## Exercise goal
Reproduce all entries verbatim, with nothing added or dropped.

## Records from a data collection
============================================================

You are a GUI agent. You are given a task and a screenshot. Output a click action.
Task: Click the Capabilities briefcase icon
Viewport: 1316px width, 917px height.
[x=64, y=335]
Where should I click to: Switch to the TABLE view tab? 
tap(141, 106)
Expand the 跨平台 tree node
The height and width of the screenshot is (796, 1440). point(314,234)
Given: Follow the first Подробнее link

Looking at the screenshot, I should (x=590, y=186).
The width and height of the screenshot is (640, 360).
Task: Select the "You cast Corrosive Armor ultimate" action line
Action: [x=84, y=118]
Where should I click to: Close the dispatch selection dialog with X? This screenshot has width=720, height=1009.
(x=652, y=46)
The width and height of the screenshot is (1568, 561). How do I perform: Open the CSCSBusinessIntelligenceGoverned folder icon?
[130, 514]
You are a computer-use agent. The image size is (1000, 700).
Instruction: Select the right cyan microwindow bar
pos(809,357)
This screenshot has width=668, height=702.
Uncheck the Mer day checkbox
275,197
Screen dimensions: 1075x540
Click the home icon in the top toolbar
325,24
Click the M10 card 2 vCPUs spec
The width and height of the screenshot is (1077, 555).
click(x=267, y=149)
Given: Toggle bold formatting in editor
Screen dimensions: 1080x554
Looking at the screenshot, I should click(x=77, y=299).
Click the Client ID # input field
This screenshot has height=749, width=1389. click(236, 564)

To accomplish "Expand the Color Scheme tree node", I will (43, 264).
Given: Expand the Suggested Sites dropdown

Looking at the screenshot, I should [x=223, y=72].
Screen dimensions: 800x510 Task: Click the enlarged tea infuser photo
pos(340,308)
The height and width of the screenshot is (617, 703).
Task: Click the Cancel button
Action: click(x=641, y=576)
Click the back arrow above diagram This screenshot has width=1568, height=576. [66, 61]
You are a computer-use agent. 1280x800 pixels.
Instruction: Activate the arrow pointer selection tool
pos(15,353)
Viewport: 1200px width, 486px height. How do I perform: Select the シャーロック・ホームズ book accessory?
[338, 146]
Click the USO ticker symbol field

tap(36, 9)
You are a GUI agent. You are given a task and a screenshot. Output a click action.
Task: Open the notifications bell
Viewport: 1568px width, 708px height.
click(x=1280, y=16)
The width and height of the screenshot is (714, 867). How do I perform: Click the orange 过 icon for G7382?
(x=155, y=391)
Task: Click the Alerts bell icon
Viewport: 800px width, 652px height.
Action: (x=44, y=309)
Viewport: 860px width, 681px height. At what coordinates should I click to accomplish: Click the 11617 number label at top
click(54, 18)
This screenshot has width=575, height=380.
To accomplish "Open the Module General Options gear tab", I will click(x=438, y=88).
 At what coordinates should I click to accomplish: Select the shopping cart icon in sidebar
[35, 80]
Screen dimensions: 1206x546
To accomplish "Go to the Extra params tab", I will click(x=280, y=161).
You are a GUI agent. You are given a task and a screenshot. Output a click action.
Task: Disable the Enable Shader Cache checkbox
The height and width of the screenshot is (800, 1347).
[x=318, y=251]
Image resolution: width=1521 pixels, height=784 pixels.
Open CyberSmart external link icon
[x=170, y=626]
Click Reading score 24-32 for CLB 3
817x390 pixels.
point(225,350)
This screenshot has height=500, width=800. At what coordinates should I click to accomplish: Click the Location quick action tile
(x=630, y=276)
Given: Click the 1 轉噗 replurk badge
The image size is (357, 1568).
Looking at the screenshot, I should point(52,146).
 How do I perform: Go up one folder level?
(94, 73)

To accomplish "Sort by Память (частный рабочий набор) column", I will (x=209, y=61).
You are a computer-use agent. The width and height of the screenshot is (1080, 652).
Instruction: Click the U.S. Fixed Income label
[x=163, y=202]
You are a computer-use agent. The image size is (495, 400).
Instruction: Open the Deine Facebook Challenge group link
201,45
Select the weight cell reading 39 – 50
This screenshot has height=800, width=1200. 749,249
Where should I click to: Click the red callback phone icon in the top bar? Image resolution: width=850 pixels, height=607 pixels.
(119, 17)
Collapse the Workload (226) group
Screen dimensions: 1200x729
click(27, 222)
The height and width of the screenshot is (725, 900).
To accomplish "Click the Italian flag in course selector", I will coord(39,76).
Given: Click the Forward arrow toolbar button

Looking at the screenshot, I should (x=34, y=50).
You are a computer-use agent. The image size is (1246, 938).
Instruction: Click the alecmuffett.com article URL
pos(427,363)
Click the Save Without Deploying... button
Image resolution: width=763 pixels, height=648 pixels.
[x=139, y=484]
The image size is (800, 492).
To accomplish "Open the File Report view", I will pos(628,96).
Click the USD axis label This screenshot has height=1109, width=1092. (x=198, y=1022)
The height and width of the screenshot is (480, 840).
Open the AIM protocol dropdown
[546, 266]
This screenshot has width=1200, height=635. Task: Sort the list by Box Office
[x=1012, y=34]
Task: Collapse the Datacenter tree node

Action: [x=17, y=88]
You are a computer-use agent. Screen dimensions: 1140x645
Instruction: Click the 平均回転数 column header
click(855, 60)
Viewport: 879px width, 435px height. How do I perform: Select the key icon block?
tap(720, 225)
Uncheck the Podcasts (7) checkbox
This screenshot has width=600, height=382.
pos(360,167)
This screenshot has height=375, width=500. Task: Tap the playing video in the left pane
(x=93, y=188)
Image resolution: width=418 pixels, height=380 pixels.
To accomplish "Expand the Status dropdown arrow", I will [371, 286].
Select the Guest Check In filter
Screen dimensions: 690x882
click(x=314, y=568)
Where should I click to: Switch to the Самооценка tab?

============================================================

## Answer space
You are a GUI agent. You are given a task and a screenshot. Output a click action.
Task: Click the Capabilities briefcase icon
Viewport: 1316px width, 917px height.
[x=64, y=335]
Where should I click to: Switch to the TABLE view tab? 
tap(141, 106)
Expand the 跨平台 tree node
The height and width of the screenshot is (796, 1440). point(314,234)
Given: Follow the first Подробнее link

Looking at the screenshot, I should (x=590, y=186).
The width and height of the screenshot is (640, 360).
Task: Select the "You cast Corrosive Armor ultimate" action line
Action: [x=84, y=118]
Where should I click to: Close the dispatch selection dialog with X? This screenshot has width=720, height=1009.
(x=652, y=46)
The width and height of the screenshot is (1568, 561). How do I perform: Open the CSCSBusinessIntelligenceGoverned folder icon?
[130, 514]
You are a computer-use agent. The image size is (1000, 700).
Instruction: Select the right cyan microwindow bar
pos(809,357)
This screenshot has width=668, height=702.
Uncheck the Mer day checkbox
275,197
Screen dimensions: 1075x540
Click the home icon in the top toolbar
325,24
Click the M10 card 2 vCPUs spec
The width and height of the screenshot is (1077, 555).
click(x=267, y=149)
Given: Toggle bold formatting in editor
Screen dimensions: 1080x554
Looking at the screenshot, I should click(x=77, y=299).
Click the Client ID # input field
This screenshot has height=749, width=1389. click(236, 564)

To accomplish "Expand the Color Scheme tree node", I will (43, 264).
Given: Expand the Suggested Sites dropdown

Looking at the screenshot, I should [x=223, y=72].
Screen dimensions: 800x510 Task: Click the enlarged tea infuser photo
pos(340,308)
The height and width of the screenshot is (617, 703).
Task: Click the Cancel button
Action: click(x=641, y=576)
Click the back arrow above diagram This screenshot has width=1568, height=576. [66, 61]
You are a computer-use agent. 1280x800 pixels.
Instruction: Activate the arrow pointer selection tool
pos(15,353)
Viewport: 1200px width, 486px height. How do I perform: Select the シャーロック・ホームズ book accessory?
[338, 146]
Click the USO ticker symbol field

tap(36, 9)
You are a GUI agent. You are given a task and a screenshot. Output a click action.
Task: Open the notifications bell
Viewport: 1568px width, 708px height.
click(x=1280, y=16)
The width and height of the screenshot is (714, 867). How do I perform: Click the orange 过 icon for G7382?
(x=155, y=391)
Task: Click the Alerts bell icon
Viewport: 800px width, 652px height.
Action: (x=44, y=309)
Viewport: 860px width, 681px height. At what coordinates should I click to accomplish: Click the 11617 number label at top
click(54, 18)
This screenshot has width=575, height=380.
To accomplish "Open the Module General Options gear tab", I will click(x=438, y=88).
 At what coordinates should I click to accomplish: Select the shopping cart icon in sidebar
[35, 80]
Screen dimensions: 1206x546
To accomplish "Go to the Extra params tab", I will click(x=280, y=161).
You are a GUI agent. You are given a task and a screenshot. Output a click action.
Task: Disable the Enable Shader Cache checkbox
The height and width of the screenshot is (800, 1347).
[x=318, y=251]
Image resolution: width=1521 pixels, height=784 pixels.
Open CyberSmart external link icon
[x=170, y=626]
Click Reading score 24-32 for CLB 3
817x390 pixels.
point(225,350)
This screenshot has height=500, width=800. At what coordinates should I click to accomplish: Click the Location quick action tile
(x=630, y=276)
Given: Click the 1 轉噗 replurk badge
The image size is (357, 1568).
Looking at the screenshot, I should point(52,146).
 How do I perform: Go up one folder level?
(94, 73)

To accomplish "Sort by Память (частный рабочий набор) column", I will (x=209, y=61).
You are a computer-use agent. The width and height of the screenshot is (1080, 652).
Instruction: Click the U.S. Fixed Income label
[x=163, y=202]
You are a computer-use agent. The image size is (495, 400).
Instruction: Open the Deine Facebook Challenge group link
201,45
Select the weight cell reading 39 – 50
This screenshot has height=800, width=1200. 749,249
Where should I click to: Click the red callback phone icon in the top bar? Image resolution: width=850 pixels, height=607 pixels.
(119, 17)
Collapse the Workload (226) group
Screen dimensions: 1200x729
click(27, 222)
The height and width of the screenshot is (725, 900).
To accomplish "Click the Italian flag in course selector", I will coord(39,76).
Given: Click the Forward arrow toolbar button

Looking at the screenshot, I should (x=34, y=50).
You are a computer-use agent. The image size is (1246, 938).
Instruction: Click the alecmuffett.com article URL
pos(427,363)
Click the Save Without Deploying... button
Image resolution: width=763 pixels, height=648 pixels.
[x=139, y=484]
The image size is (800, 492).
To accomplish "Open the File Report view", I will pos(628,96).
Click the USD axis label This screenshot has height=1109, width=1092. (x=198, y=1022)
The height and width of the screenshot is (480, 840).
Open the AIM protocol dropdown
[546, 266]
This screenshot has width=1200, height=635. Task: Sort the list by Box Office
[x=1012, y=34]
Task: Collapse the Datacenter tree node

Action: [x=17, y=88]
You are a computer-use agent. Screen dimensions: 1140x645
Instruction: Click the 平均回転数 column header
click(855, 60)
Viewport: 879px width, 435px height. How do I perform: Select the key icon block?
tap(720, 225)
Uncheck the Podcasts (7) checkbox
This screenshot has width=600, height=382.
pos(360,167)
This screenshot has height=375, width=500. Task: Tap the playing video in the left pane
(x=93, y=188)
Image resolution: width=418 pixels, height=380 pixels.
To accomplish "Expand the Status dropdown arrow", I will [371, 286].
Select the Guest Check In filter
Screen dimensions: 690x882
click(x=314, y=568)
Where should I click to: Switch to the Самооценка tab?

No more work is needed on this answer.